Pauline yawned. "Well, the stove's kind of screwy, you know. I think its thermostat is shot. Sometimes it gets way too hot." She got up on her knees, cracked the oven door open, and peered in. "I'm baking some chocolate chip cookies. If you just let them cook for the normal time, they burn. You've gotta keep an eye on them, and get them out of there as soon as they're ready."

Jim sat down at the kitchen table, ready to mooch cookies when they were done. He sighed heavily.

Pauline looked at him with a motherly sort of expression. "How you doing, Jim? You look depressed."

"Well, it's just, you know how it is. My love life needs some help, that's all."

Pauline nodded sadly. She took another peek at her cookies, and concluded they were done. As she scraped cookies off of the sheet with a big spatula, Jim poured two tall glasses of fresh, cold milk.

They sat at the table to enjoy the classic treat, cookies and milk. Pauline said, "Well, Jim, let me give you some advice. The key to meeting someone is to look like you aren't looking. Even if you're single and on the prowl, you will often get scared off if you meet someone who looks really desperate. Of course, this isn't easy. If you are looking, it's hard to act like you aren't looking and make any progress at looking. It's a hard line to walk. You have to seem available without looking desperate."

"Any suggestions on how?" asked Jim, somewhat cynically.

"Well, I've found that the best way of meeting guys is to bump into them in public places.
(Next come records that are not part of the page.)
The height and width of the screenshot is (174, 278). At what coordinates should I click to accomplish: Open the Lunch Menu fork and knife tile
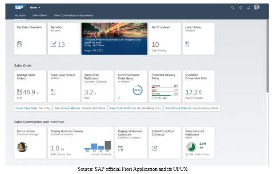coord(198,39)
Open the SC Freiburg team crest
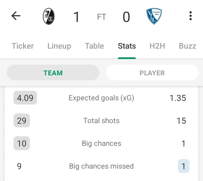Image resolution: width=203 pixels, height=181 pixels. (48, 16)
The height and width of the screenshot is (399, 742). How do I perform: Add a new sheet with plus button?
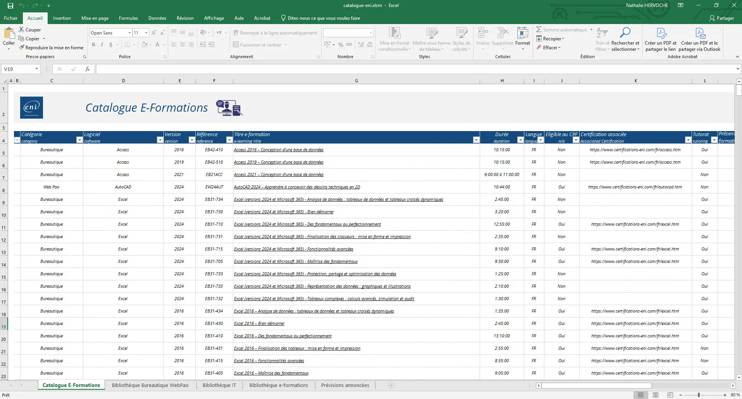tap(391, 385)
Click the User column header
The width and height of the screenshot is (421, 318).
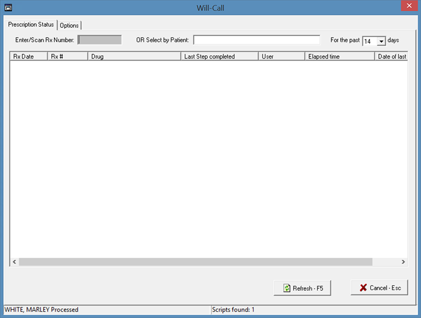click(281, 57)
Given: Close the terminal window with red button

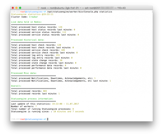Looking at the screenshot, I should (x=13, y=8).
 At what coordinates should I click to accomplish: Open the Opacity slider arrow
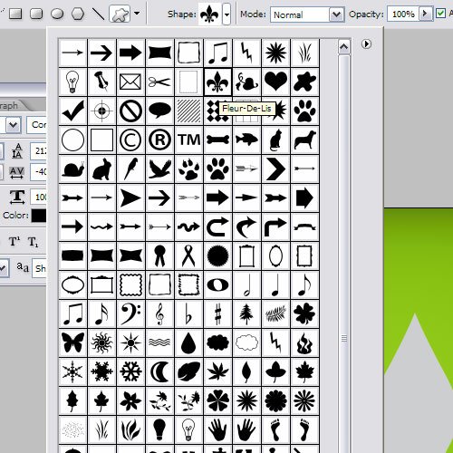[425, 14]
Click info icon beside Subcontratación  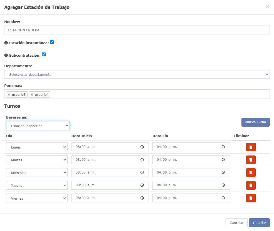[x=6, y=55]
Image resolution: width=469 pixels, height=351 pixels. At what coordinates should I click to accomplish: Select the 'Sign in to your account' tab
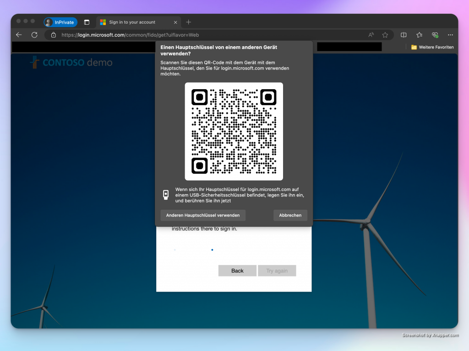132,22
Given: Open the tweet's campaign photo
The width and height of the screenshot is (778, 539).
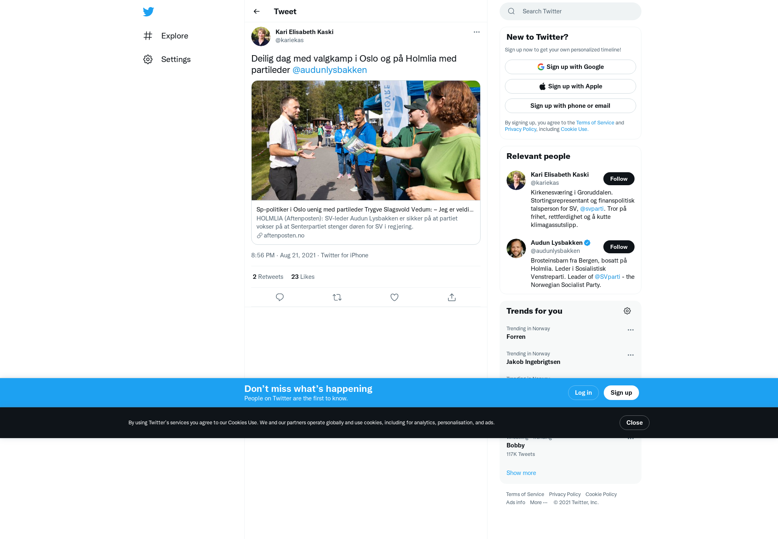Looking at the screenshot, I should (x=366, y=140).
I don't actually mean physically bumping into them, I mean seeing someone and finding a way of striking up a conversation.
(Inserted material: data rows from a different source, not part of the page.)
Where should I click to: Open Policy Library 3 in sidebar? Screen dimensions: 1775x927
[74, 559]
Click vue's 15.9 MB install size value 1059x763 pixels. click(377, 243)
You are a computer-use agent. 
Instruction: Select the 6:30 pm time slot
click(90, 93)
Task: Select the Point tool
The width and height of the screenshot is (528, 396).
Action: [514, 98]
"So, for example, if you're in the grocery store and you see a nice looking girl, find an excuse for doing shopping right near where she's doing shopping. Then, strike up a conversation. The grocery store is loaded with conversation starters. Say 'Excuse me, but do you know if these chicken pot pies are any good?' or 'Oh, don't buy Minute Maid orange juice, the Tropicana is much better.' Then, arrange things so that you get into line right behind her. Keep the conversation going. Maybe you can even help her carry her groceries. Follow through with a casual inquiry as to her name, and then ask for her phone number.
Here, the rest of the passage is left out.